RECORDS FOR THE TASK section start
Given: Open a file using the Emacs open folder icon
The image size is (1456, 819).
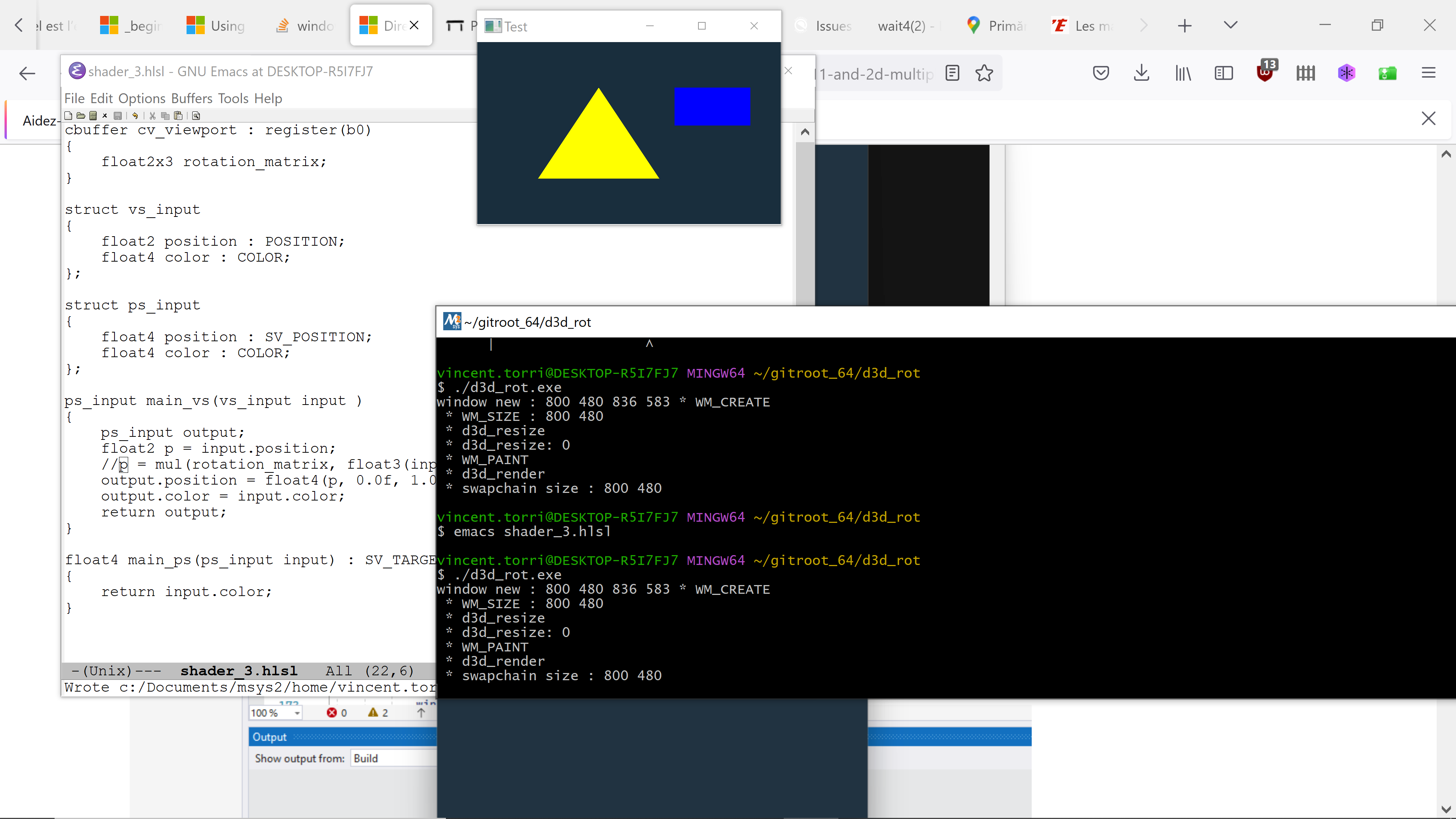Looking at the screenshot, I should [x=81, y=116].
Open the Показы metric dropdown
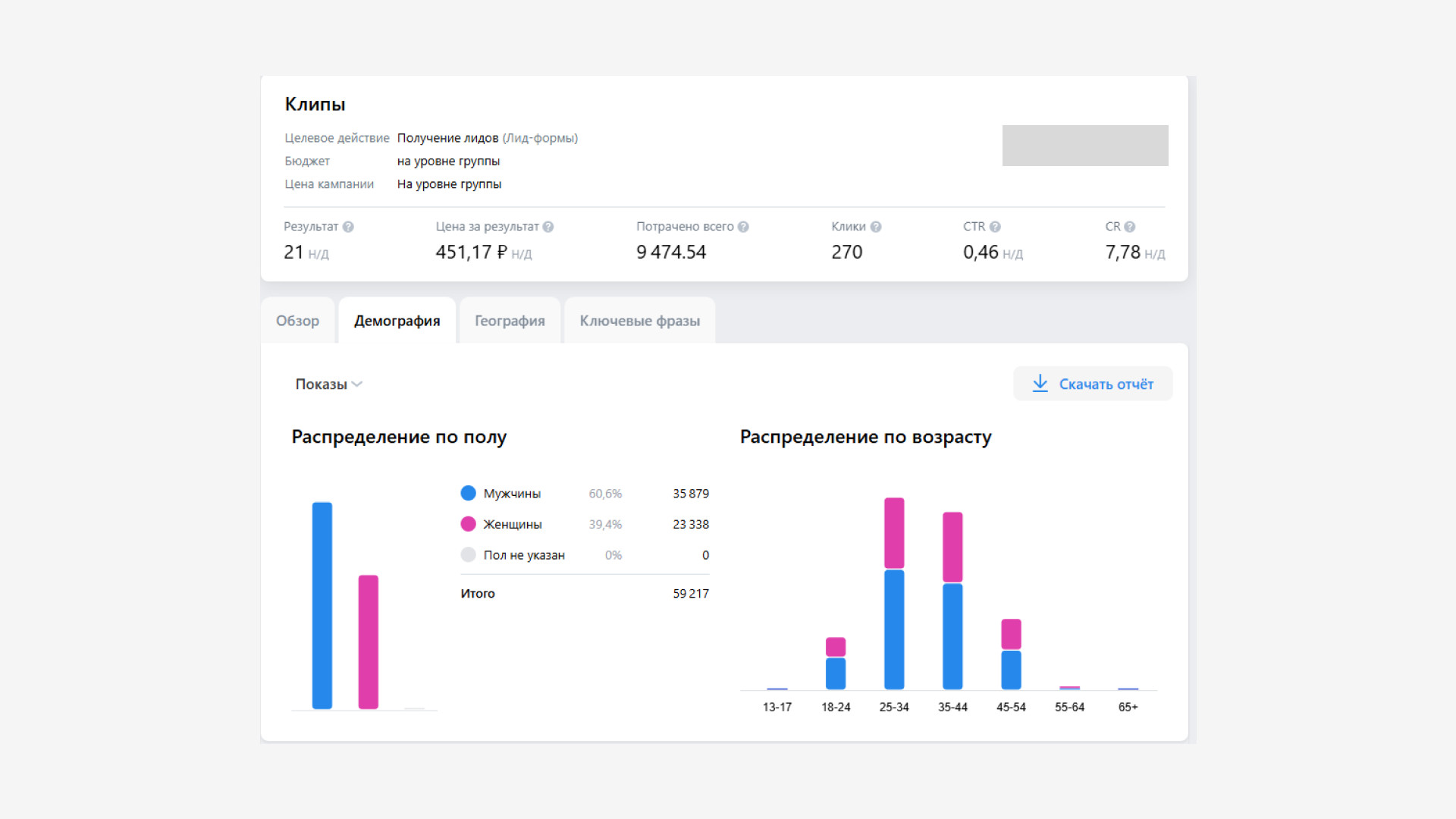 (322, 384)
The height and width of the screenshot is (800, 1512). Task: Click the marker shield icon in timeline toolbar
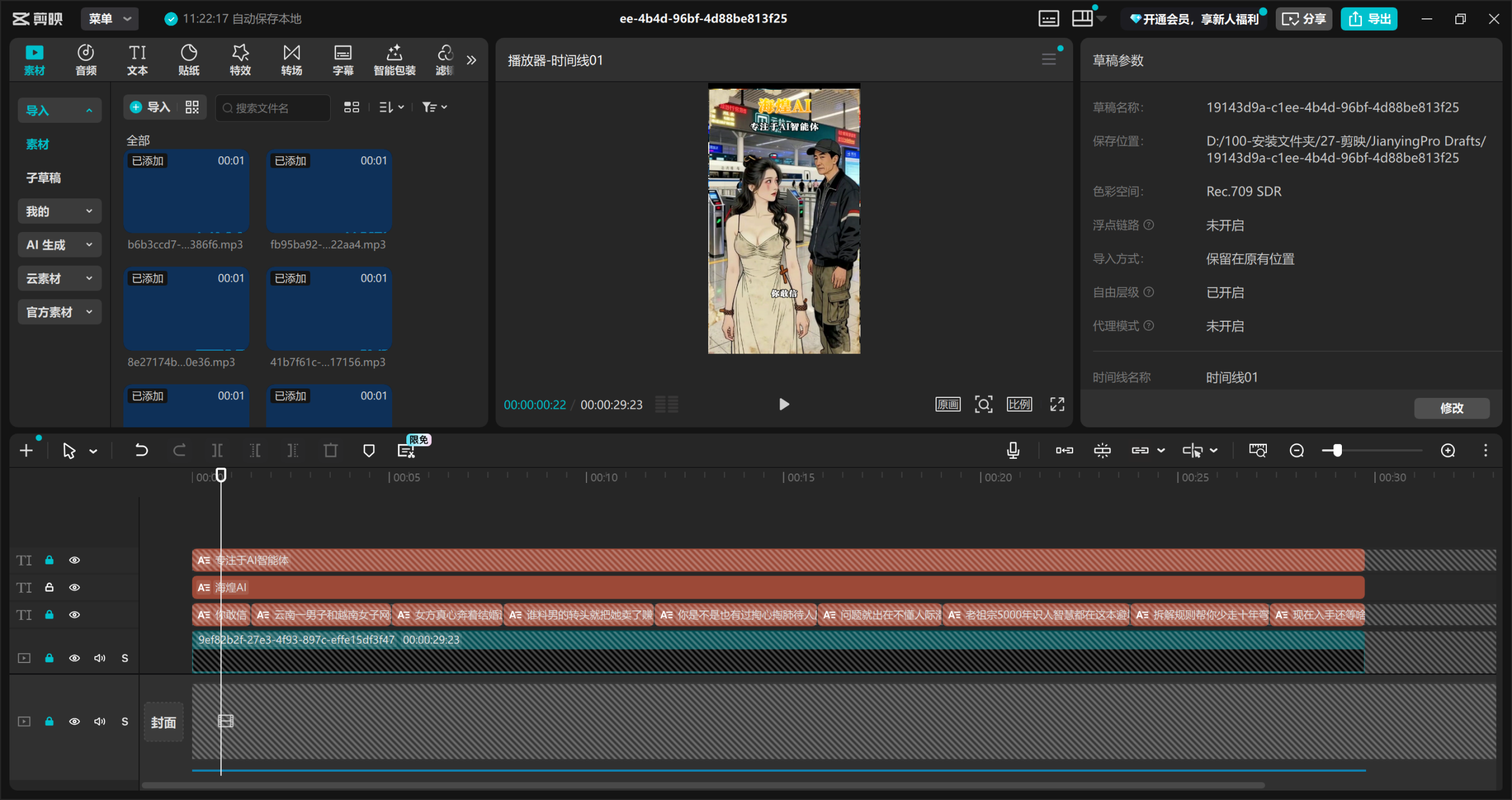click(x=369, y=451)
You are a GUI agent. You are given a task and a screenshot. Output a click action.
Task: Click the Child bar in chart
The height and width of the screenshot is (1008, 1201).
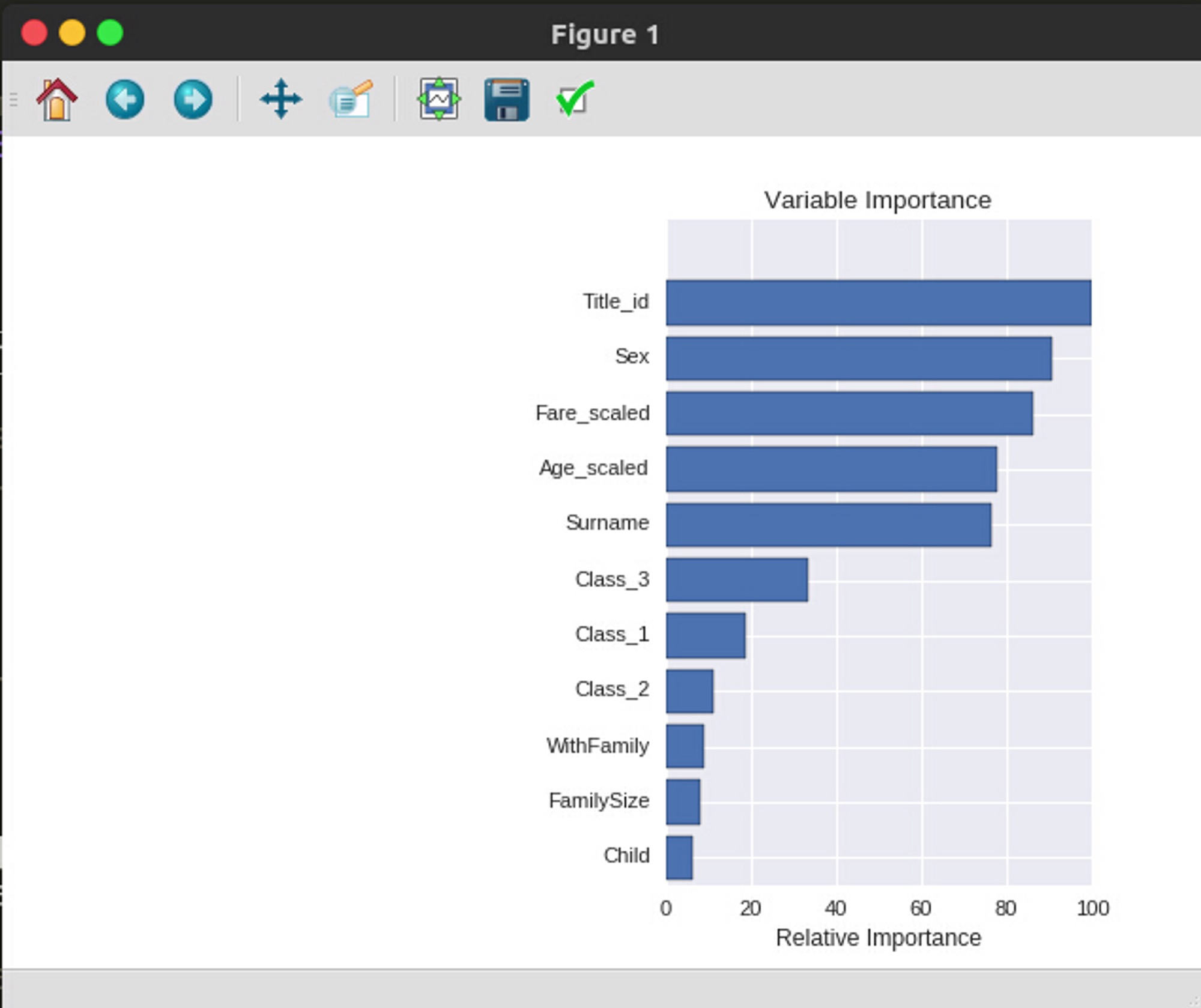pos(679,857)
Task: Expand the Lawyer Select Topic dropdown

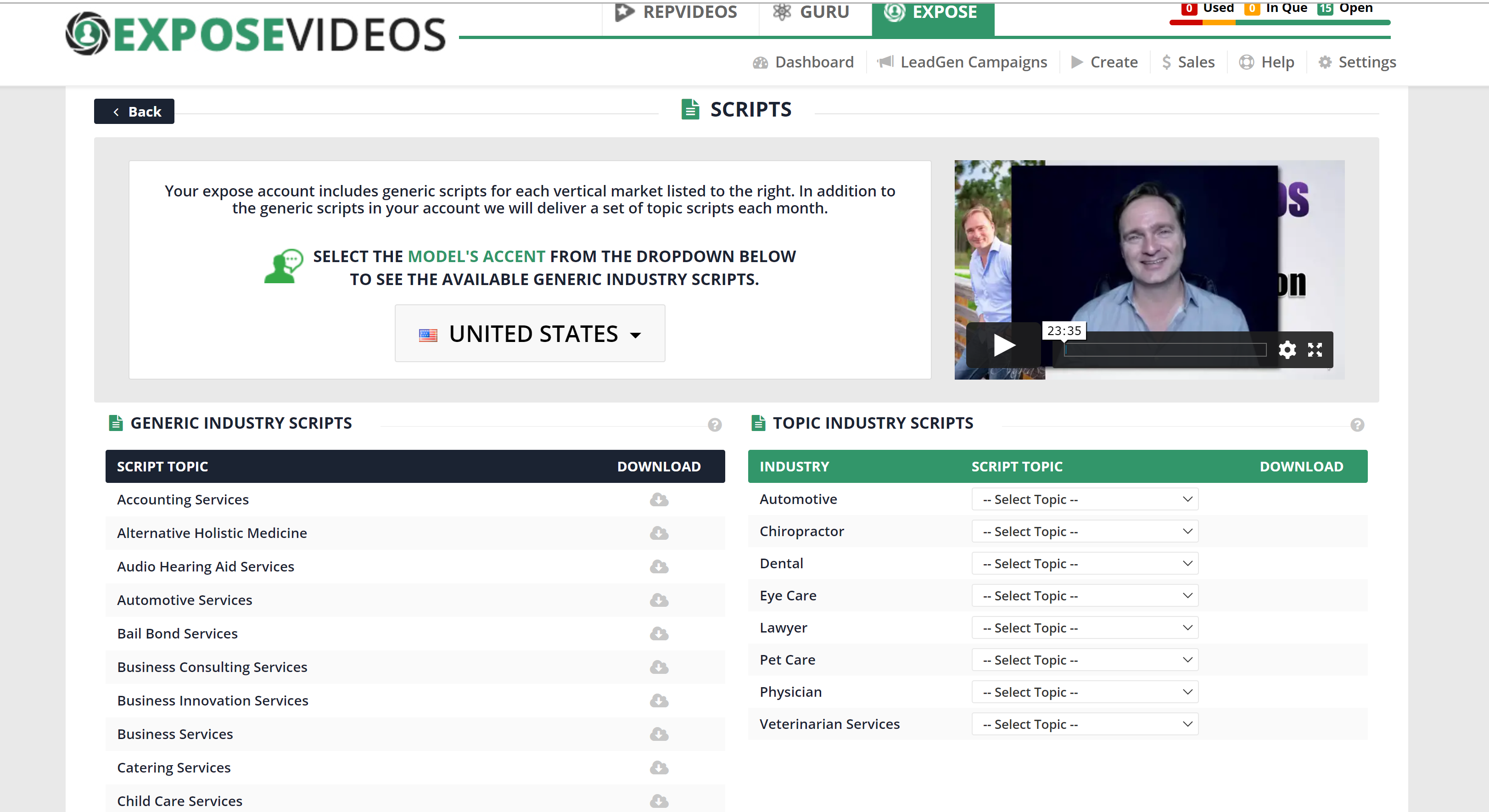Action: click(x=1084, y=627)
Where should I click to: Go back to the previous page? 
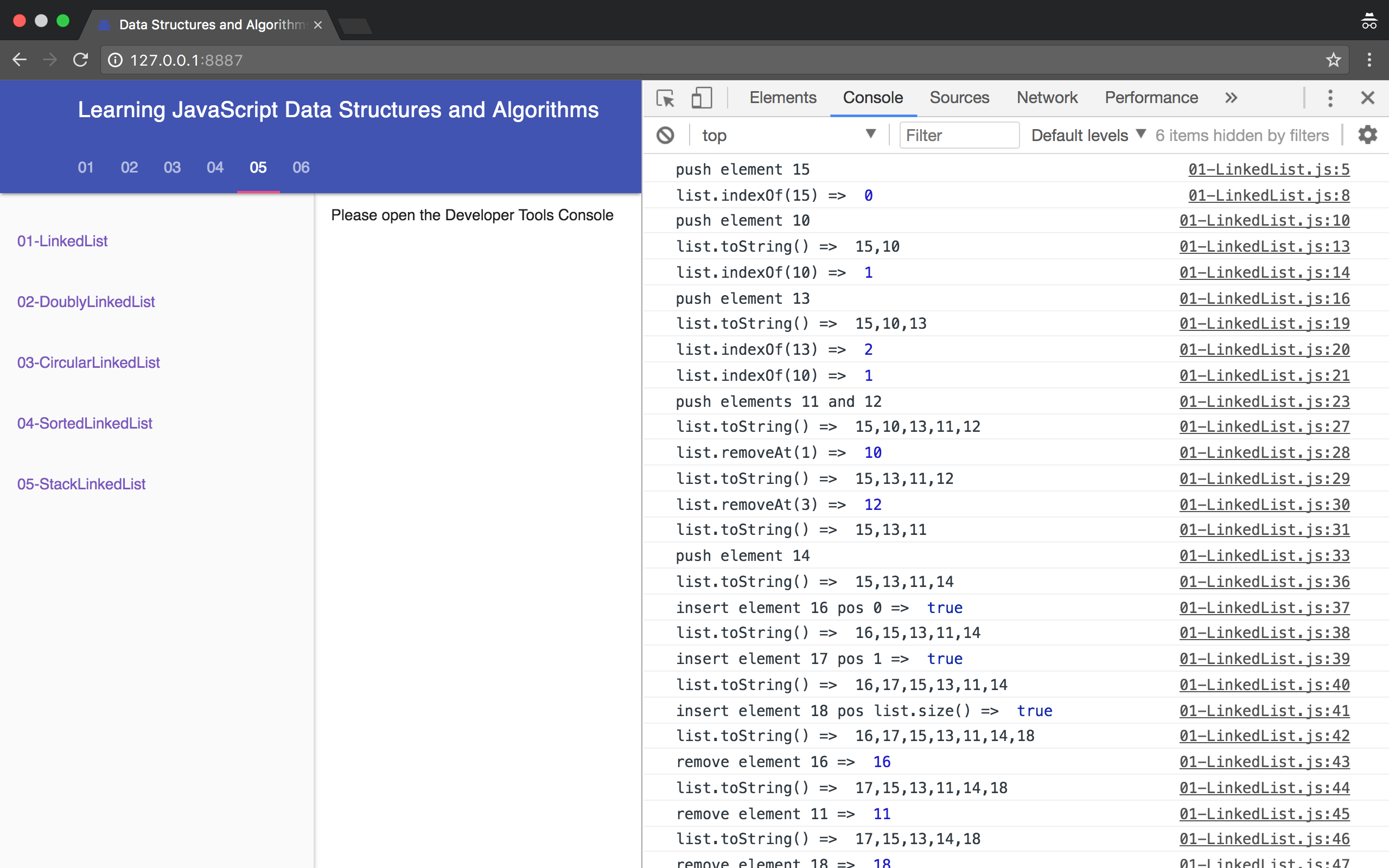20,60
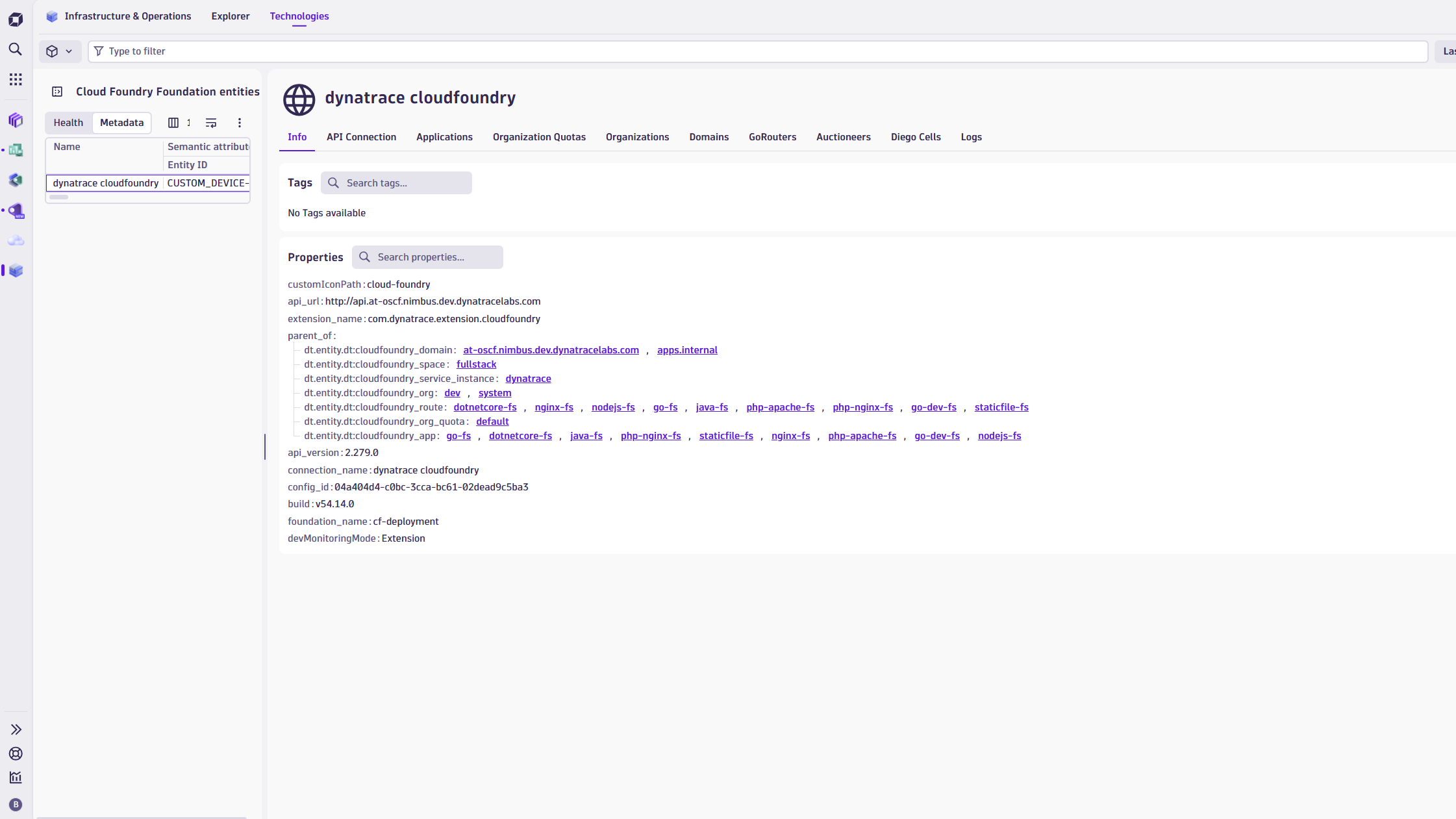Select the Clouds app icon in the sidebar
Screen dimensions: 1456x819
click(16, 241)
RECORDS FOR THE TASK section end
All that should appear in the response is the run of lines from the one with "The height and width of the screenshot is (1008, 1201)." through the final line of the records, restated exactly, with pictures omitted.

■ ANSWER SPACE
The height and width of the screenshot is (1008, 1201).
pos(679,857)
Task: Expand the Lawyer Select Topic dropdown

Action: click(x=1084, y=627)
Where should I click to: Go back to the previous page? 
20,60
Select the Clouds app icon in the sidebar
Screen dimensions: 1456x819
click(16, 241)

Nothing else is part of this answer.